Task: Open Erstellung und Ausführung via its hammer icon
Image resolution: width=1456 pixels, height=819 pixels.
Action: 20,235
==
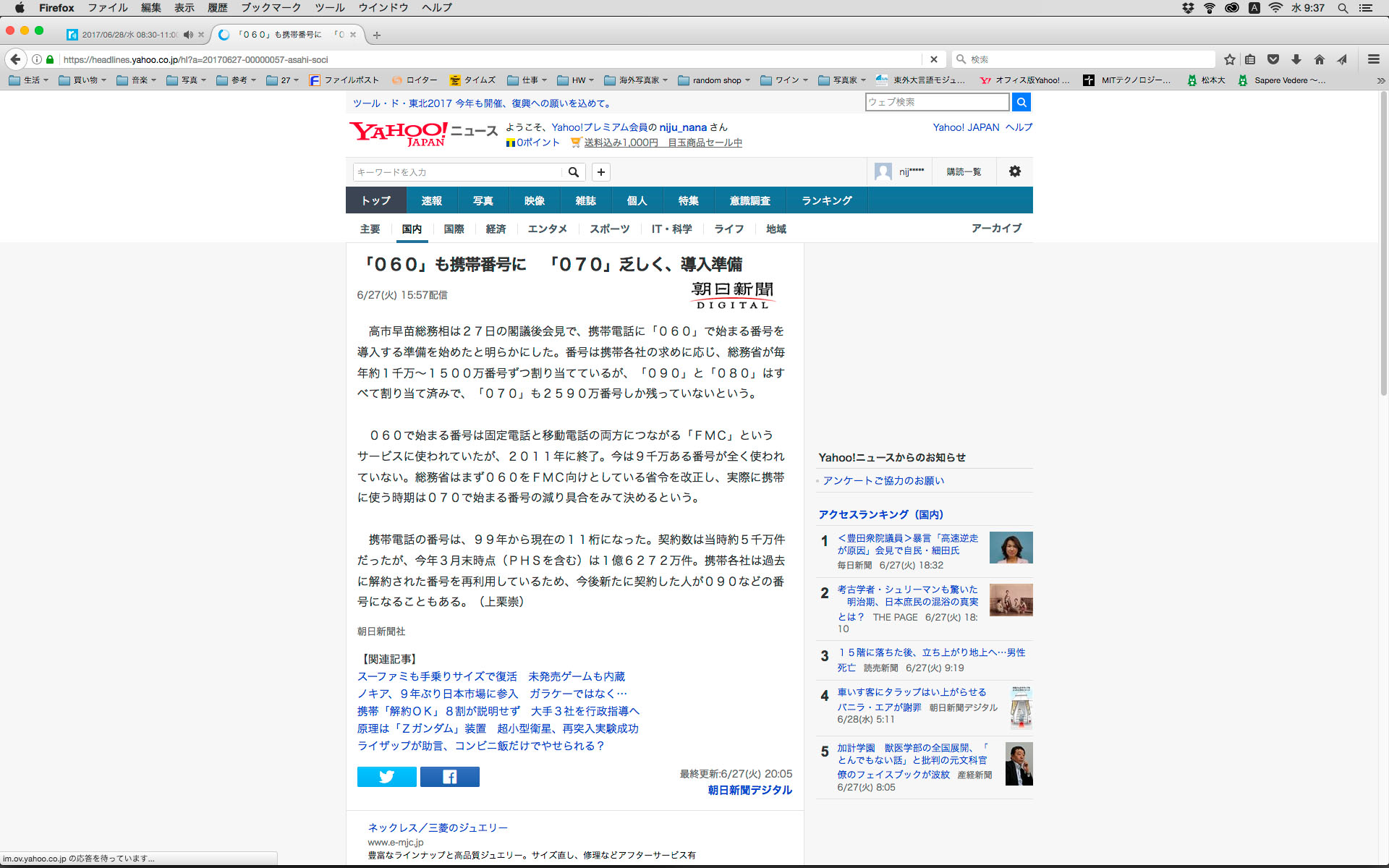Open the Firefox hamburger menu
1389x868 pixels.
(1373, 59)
...
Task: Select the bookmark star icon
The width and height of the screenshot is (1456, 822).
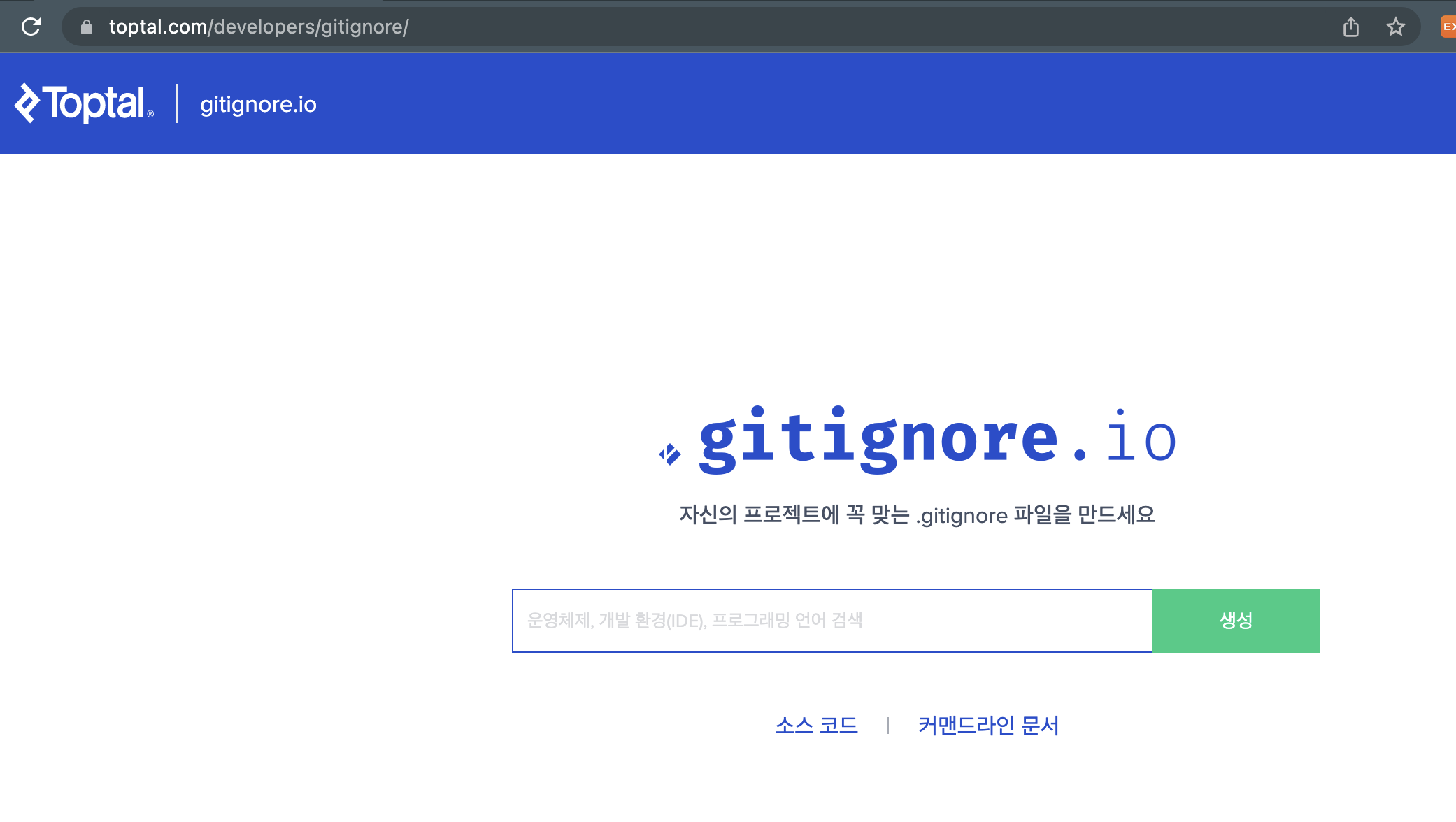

§ Work request
State how many lines in the records above contain the word "icon", and give only that number.

§ Answer space
2